Expectations of teacher practice are set within a historical framework. Education has a tendency toward singular shifts, to seek urgent change, only to find that change itself is a marathon, where students are failed by an educational establishment at loggerheads with itself (Shirley & Noble 2016). As a consequence, schools experience waves of reform, that in turn challenge and return to traditional grammars of schooling (Hargreaves & Goodson, 2006). Such waves do not eradicate the contradictory impulses however. They serve as resistance to each other. In terms of policies related to the education of all students, they underlie the tensions and contradictions in how we frame our responses and solutions to the challenges of a (truly) diverse classroom population.

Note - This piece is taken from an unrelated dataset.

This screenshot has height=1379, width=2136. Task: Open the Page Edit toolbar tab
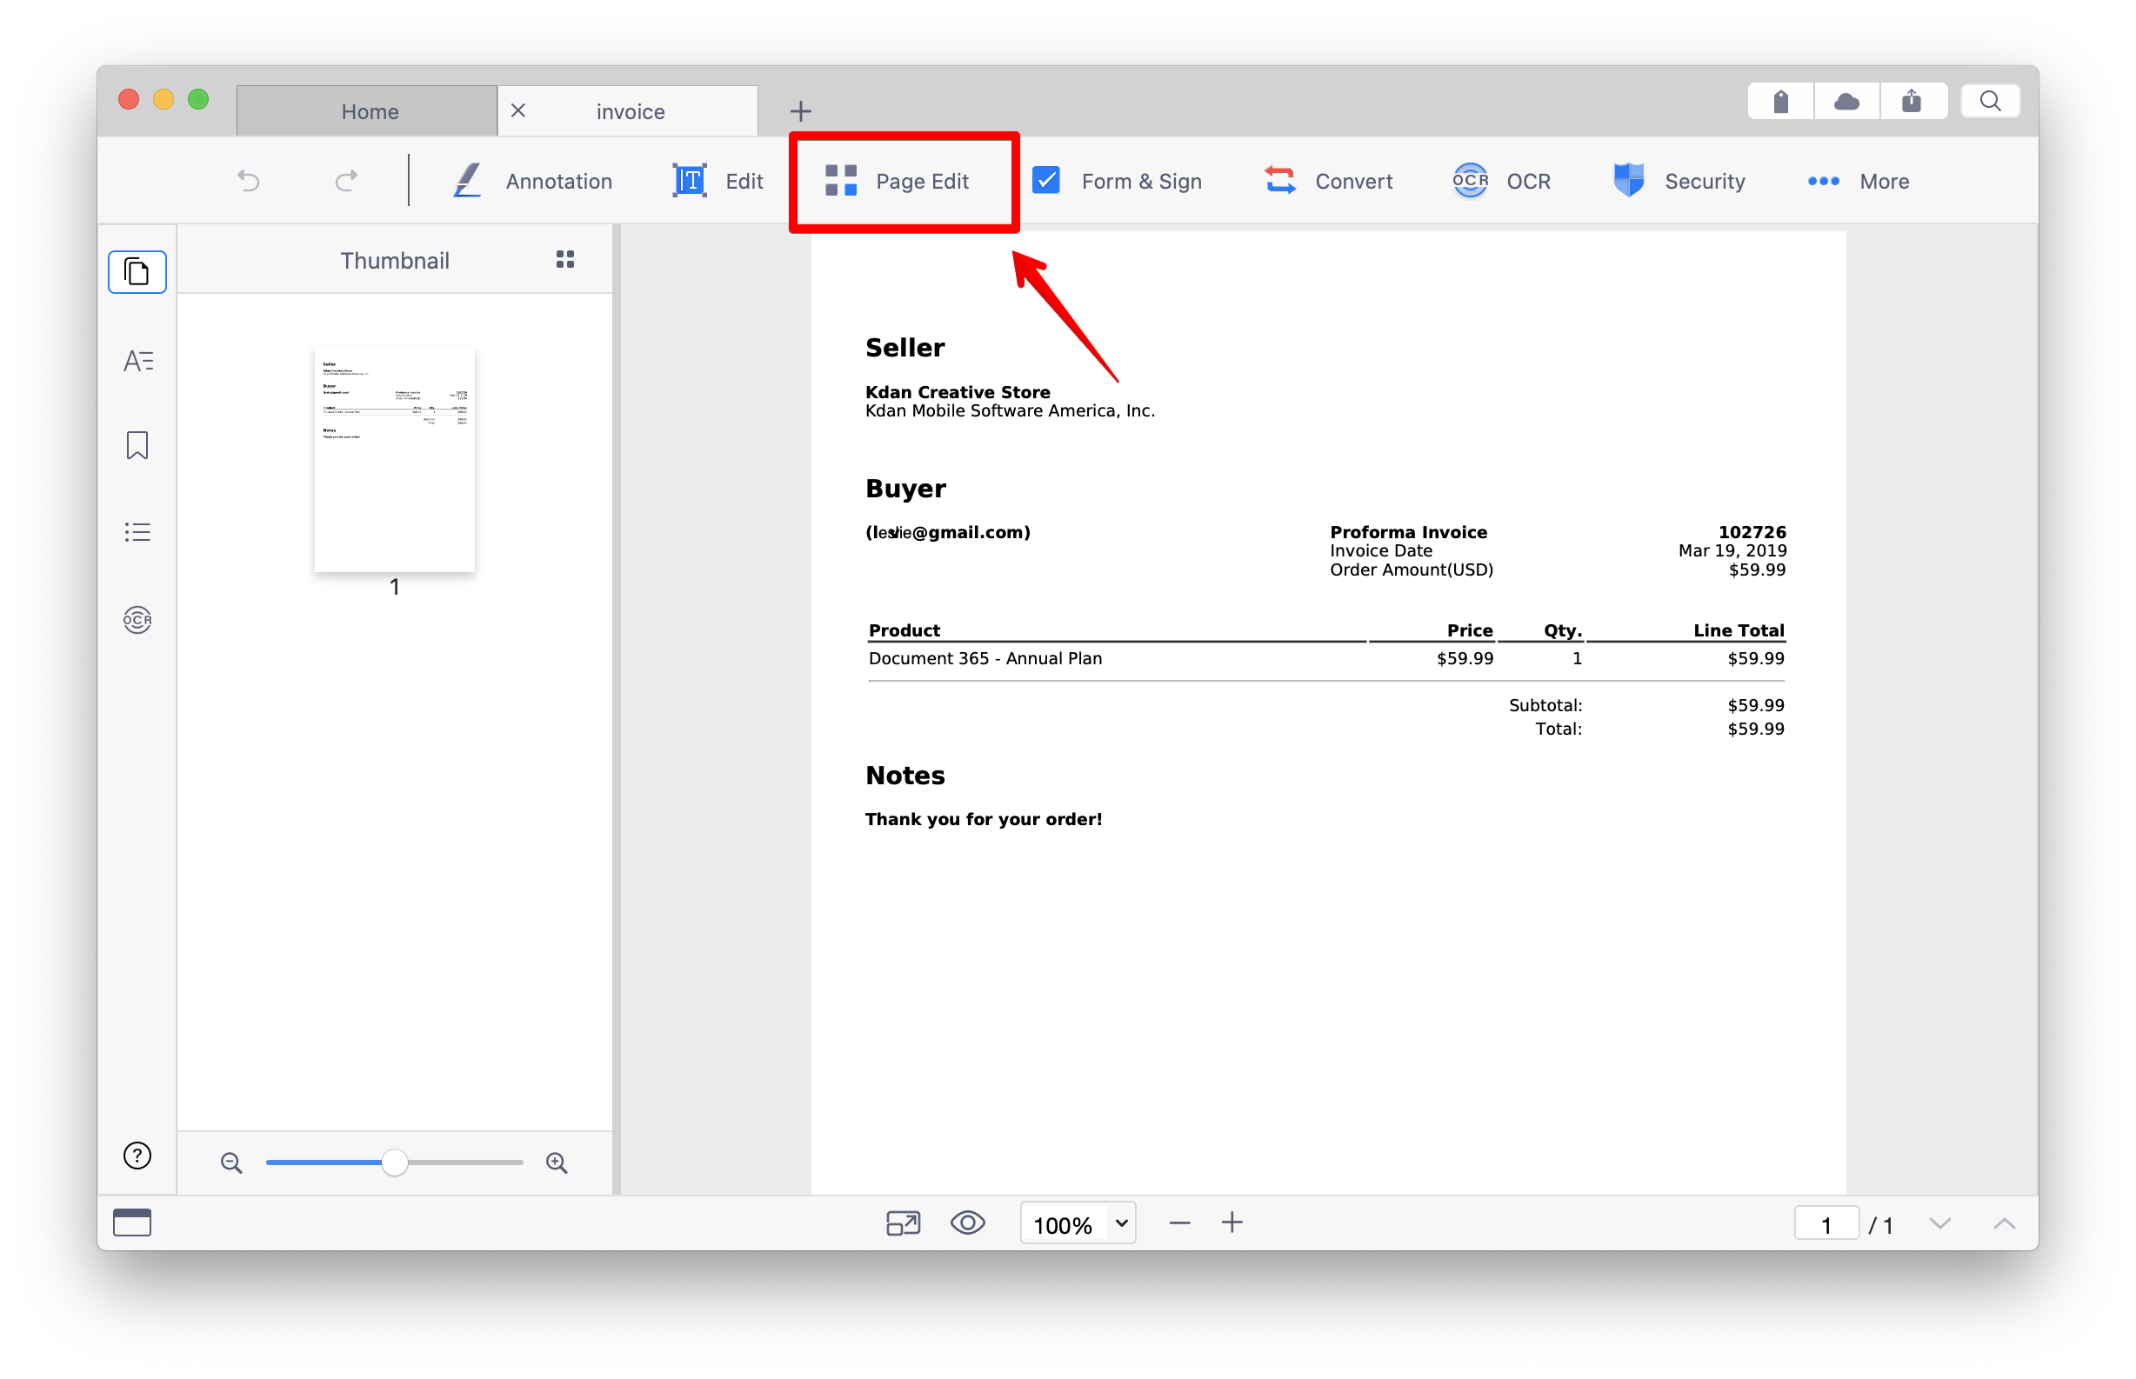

A key part of this challenge is that many of the terms and concepts which are used seem to have a universal shared meaning to the user or sound very similar but have quite a different heritage or meaning (Eg: Booth and Smith, 2002; Courcier, 2007; Hart, 1996; Gaitas and Alves Martins, 2017). Concepts emerging from behaviourist or socio-cultural interpretations of learning can sit alongside those from developmental psychology, constructivism and social constructivism as well as from neuroscience, and business and management theory. The different interpretations of the emergent concepts frequently put people at odds with each other and situate their thinking in ways which limit their opportunities to resolve the challenges they face.
Method
This is a conceptual paper based upon the author’s experiences of these contradictions as a researcher, practitioner and user of services, and their consideration of key concepts associated with inclusion.
Expected Outcomes
This paper explores this disjunction within our understandings of learning, in the goals of education and in our bureaucratic responses to resourcing, and contends that it represents struggles between our need for certainty and our capacity to doubt, or inversely, our fear of doubt and our experience of uncertainty.
References
References Booth, T. & Smith, E. (2002) in Black-Hawkins, K., Florian, L. and Rouse, M. (2007) Achievement and Inclusion in Schools, Abingdon, Routledge. Courcier, I. (2007). Teachers’ Perceptions of Personalised Learning. Evaluation & Research in Education, 20(2), 59–80. Gaitas, S., & Alves Martins, M. (2017). Teacher perceived difficulty in implementing differentiated instructional strategies in primary school. International Journal of Inclusive Education, 21(5), 544-556. Hart, S. (1996). Beyond Special Needs: enhancing children's learning through innovative thinking. SAGE. Hargreaves, A., & Goodson, I. (2006). Educational change over time? The sustainability and nonsustainability of three decades of secondary school change and continuity. Educational administration quarterly, 42(1), 3-41. Shirley, D. and Noble, A., 2016. The marathon of educational change. Journal of Educational Change, 17(2), pp.141-144.